Изучать её Хаим Флексер начал ещё во время учебы на юридическом факультете Санкт-Петербургского университета. Его первая научная работа «Теолого-политическое учение Спинозы» (1885) посвящалась доказательству родства философии Спинозы с иудаизмом («Мы думаем, что связь свою с иудаизмом Спиноза увековечил в своей “Этике”, этом замечательном истолковании идеи единобожия. По духу монотеизма мир пребывает и всегда пребывал в Боге. Это монотеистическое начало есть также основной принцип пантеизма Спинозы» [28] ).

28

Волынский, А.Л. Теологополитическое учение Спинозы // Восход.
– 1885.-№ 10.-С. 124–125.

Опубликовав статью в еврейском ежемесячнике «Восход», автор впервые подписал ее псевдонимом «Волынский». Этот труд Флексеру пообещали зачесть в качестве диссертации с тем, чтобы после выпуска он остался при кафедре государственного права, однако тот заявил, что видит себя не в науке, а в литературе.

Позднее Волынский практически не возвращался в своих текстах к философии Спинозы, однако начала её были хорошо им усвоены и давали о себе знать на протяжении всей его творческой биографии.

В чём, в нескольких простых словах, заключается спинозовская философия? Спиноза был картезианцем, решал проблемы, поставленные Декартом. У Декарта две субстанции – мыслящая и протяженная, примирить их не представлялось возможным. Другие картезианцы, типа Николя Мальбранша, даже ввели такое понятие, как окказионализм. То есть совпадение мыслящей и протяженной субстанции – это лишь случай, случайность, оказия.

Как же разрешить это противоречие? Как мы помним, у Декарта любая математическая задача может быть решена двояко: либо через систему уравнений, либо через поиск точки пересечения двух кривых, построенных в пространстве. То есть либо через алгебру – мысленным, вычислительным путем, либо через геометрию – пространство.

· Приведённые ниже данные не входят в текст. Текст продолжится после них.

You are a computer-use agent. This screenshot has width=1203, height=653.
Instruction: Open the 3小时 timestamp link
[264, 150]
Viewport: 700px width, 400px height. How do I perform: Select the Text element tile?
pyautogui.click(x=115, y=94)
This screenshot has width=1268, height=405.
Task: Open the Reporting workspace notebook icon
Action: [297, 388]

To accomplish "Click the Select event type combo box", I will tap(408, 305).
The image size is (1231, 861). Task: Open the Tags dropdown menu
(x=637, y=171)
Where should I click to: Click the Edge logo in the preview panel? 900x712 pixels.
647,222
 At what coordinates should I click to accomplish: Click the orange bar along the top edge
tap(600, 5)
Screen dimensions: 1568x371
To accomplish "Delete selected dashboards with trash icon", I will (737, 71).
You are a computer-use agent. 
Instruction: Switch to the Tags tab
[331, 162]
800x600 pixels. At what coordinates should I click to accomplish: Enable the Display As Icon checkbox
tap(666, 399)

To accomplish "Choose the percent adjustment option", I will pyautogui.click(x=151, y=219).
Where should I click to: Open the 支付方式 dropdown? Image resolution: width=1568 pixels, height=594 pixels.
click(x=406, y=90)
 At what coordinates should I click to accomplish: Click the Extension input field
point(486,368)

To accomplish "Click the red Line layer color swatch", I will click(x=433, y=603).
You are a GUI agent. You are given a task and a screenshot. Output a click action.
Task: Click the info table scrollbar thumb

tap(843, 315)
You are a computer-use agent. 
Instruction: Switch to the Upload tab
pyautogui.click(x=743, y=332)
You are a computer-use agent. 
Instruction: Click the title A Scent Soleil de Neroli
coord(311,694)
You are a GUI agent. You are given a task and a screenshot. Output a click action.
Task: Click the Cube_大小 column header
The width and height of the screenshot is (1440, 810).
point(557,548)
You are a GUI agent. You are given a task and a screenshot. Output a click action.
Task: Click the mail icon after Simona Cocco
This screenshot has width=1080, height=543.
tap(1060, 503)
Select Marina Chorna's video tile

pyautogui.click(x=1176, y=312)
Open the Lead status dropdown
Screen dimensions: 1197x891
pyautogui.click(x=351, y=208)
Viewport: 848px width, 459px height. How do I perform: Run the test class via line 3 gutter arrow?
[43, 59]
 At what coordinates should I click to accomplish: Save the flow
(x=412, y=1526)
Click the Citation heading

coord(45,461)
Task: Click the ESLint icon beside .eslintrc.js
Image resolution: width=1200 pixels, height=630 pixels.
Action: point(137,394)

По Спинозе это возможно, потому что бог – это одна субстанция, причина самой себя, единая сущность (здесь можно увидеть отражение иудейского принципа монизма, единобожия). А протяжение и мышление являются модусами одной субстанции, и между ними существует взаимнооднозначное соответствие. Или, как гласит знаменитая формула Спинозы, «порядок и связь идей те же, что порядок и связь вещей, и наоборот, порядок и связь вещей те же, что и порядок и связь идей» [29] . По словам выдающегося советского философа Эвальда Ильенкова, «спинозизм… связывает феномен мышления вообще с реальной деятельностью мыслящего тела (а не с понятием бестелесной души), и в этом мыслящем теле предполагает активность – и опять-таки вполне телесную» [30] . Применительно к концепции художественной критики Волынского это означает: ключ к духу – материя, телесность, и, наоборот, ключ к материи – дух.

29

Спиноза, Б. Этика // Спиноза, Б. Сочинения в двух томах. – СПб.: Наука, 1999.-T. 1.-С. 455.

30

Ильенков, Э.В. Свобода воли // Вопросы философии. – 1990. – № 2.
– С. 70.

Очевидно, что сам Волынский до известной степени отождествлял себя со Спинозой – одиночкой, изгоем, обвиненным в ереси и изгнанным из иудейской общины Амстердама, но не отрекшимся от веры своих отцов. Он явно восхищался образом голландского мыслителя, и это видно из его слов: «Из своего небольшого и бедного рабочего кабинета Спиноза видел мир во всей его бесконечности. В этом худом и физически непрочном человеке таилась такая творческая энергия, такая мощь понимания, пред которой отступали все затруднения научной мысли и как бы рассеивались все загадки мироздания» [31] .

31

Волынский, А.Л. Литературные заметки. Два сочинения о Спинозе // Северный вестник. – 1892. – № 3. – С. 141.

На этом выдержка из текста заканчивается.